> What is asked: Rewrite the data below as a JSON list of strings with one string per line, leaving out blank lines and the pictures.

> Source data:
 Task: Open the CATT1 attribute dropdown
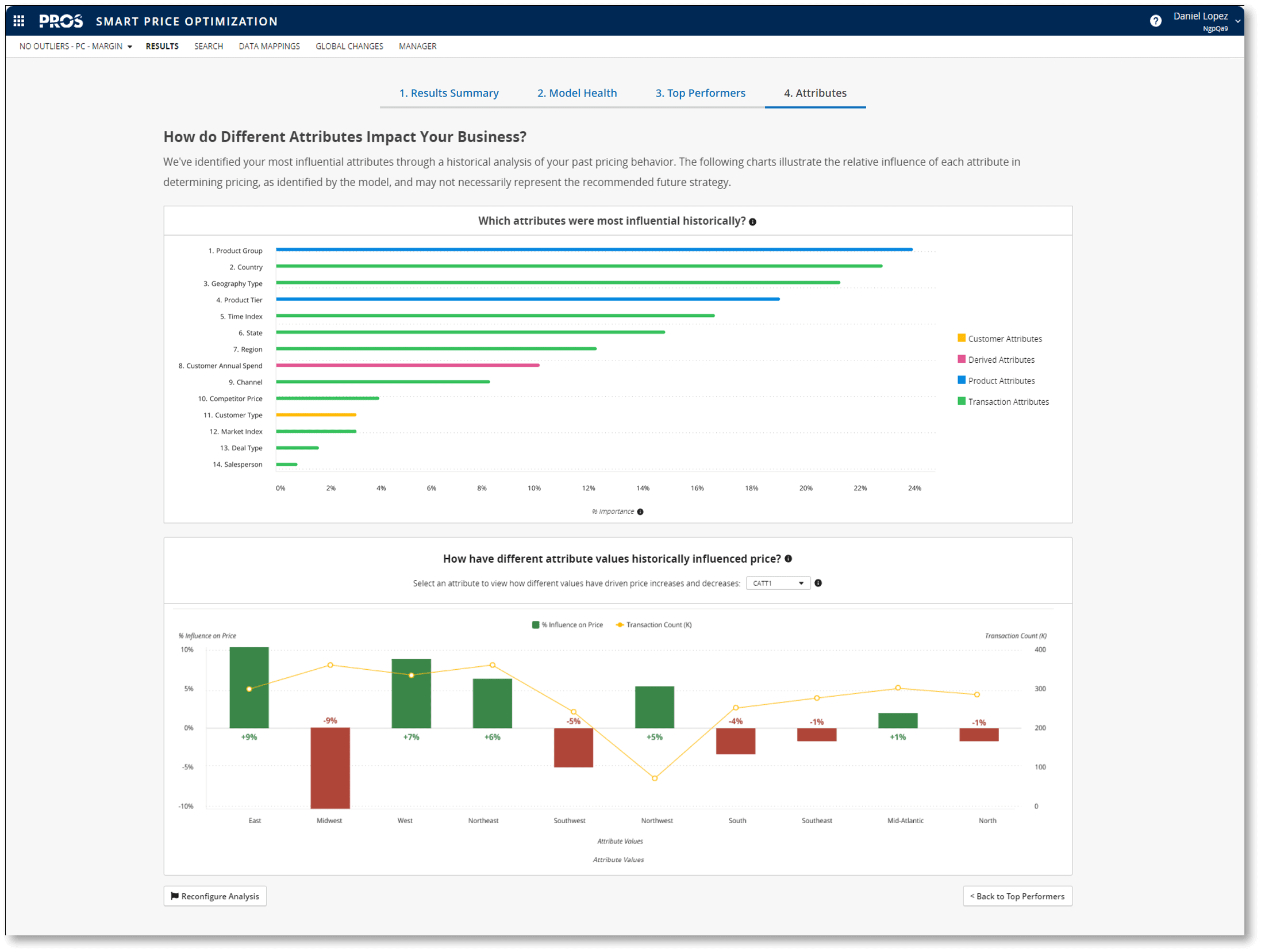coord(778,583)
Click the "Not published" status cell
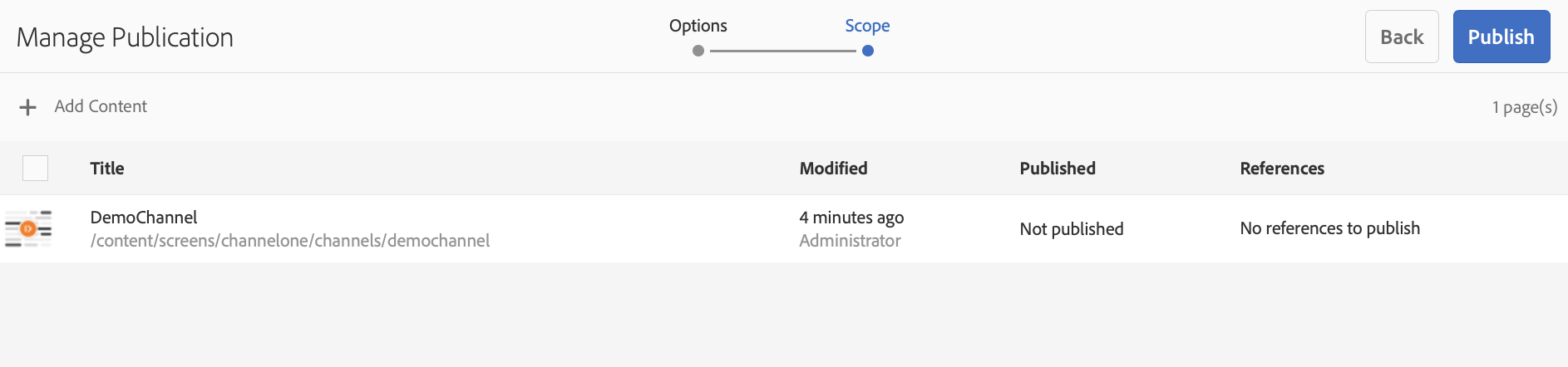1568x367 pixels. pyautogui.click(x=1072, y=229)
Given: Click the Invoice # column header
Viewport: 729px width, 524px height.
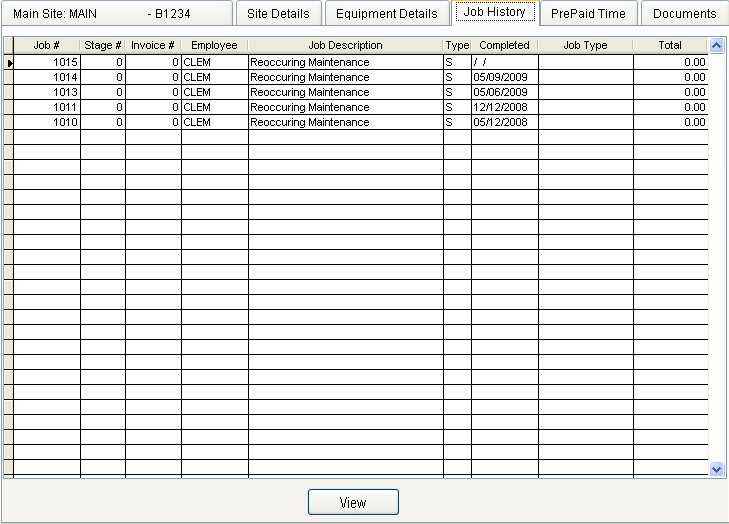Looking at the screenshot, I should click(x=153, y=46).

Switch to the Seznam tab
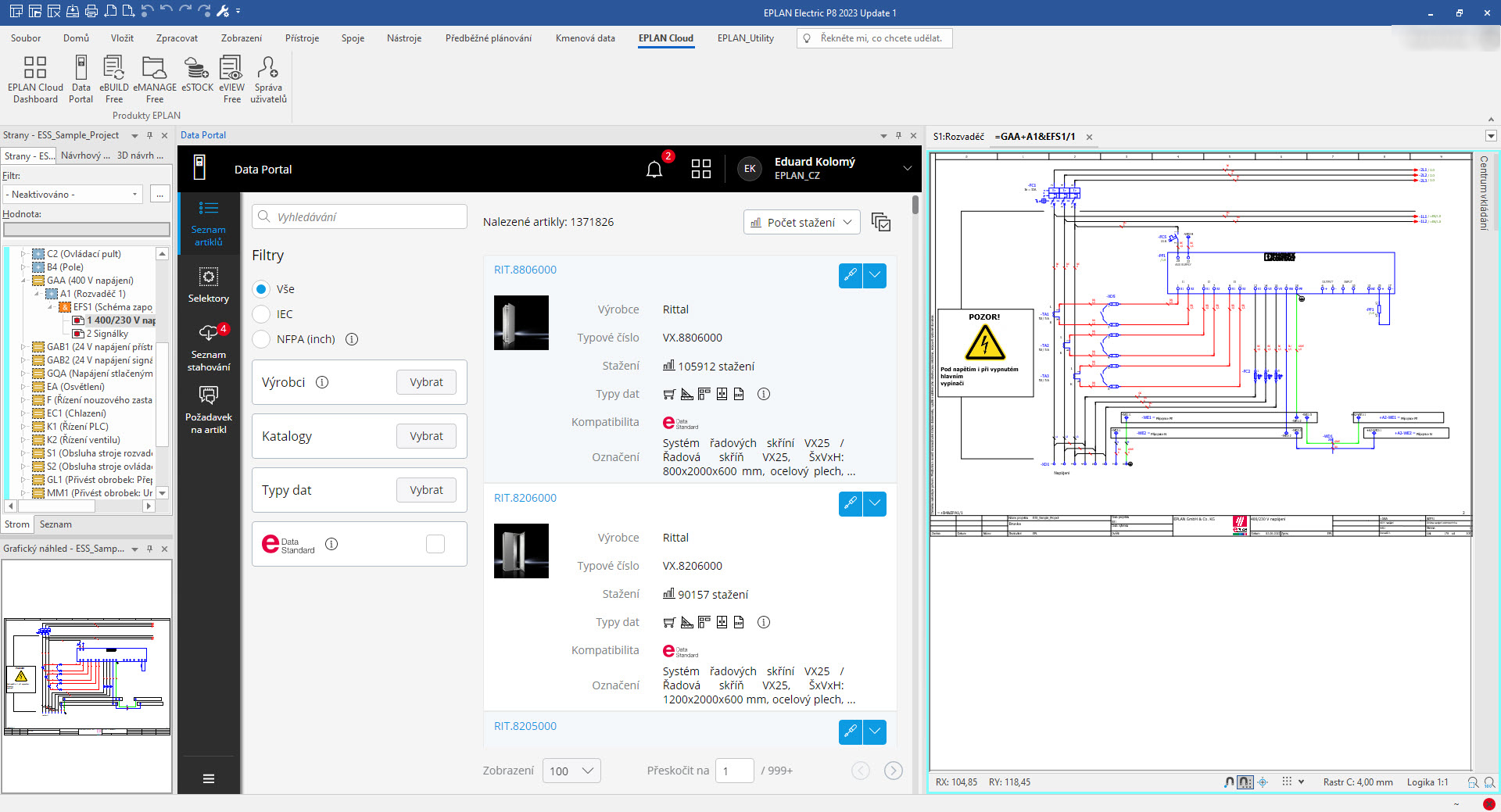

> Written answer:
[
  " Task: Open the CATT1 attribute dropdown",
  "coord(778,583)",
  "Click the \"Not published\" status cell",
  "1568x367 pixels. pyautogui.click(x=1072, y=229)",
  "Given: Click the Invoice # column header",
  "Viewport: 729px width, 524px height.",
  "Looking at the screenshot, I should click(x=153, y=46).",
  "Switch to the Seznam tab"
]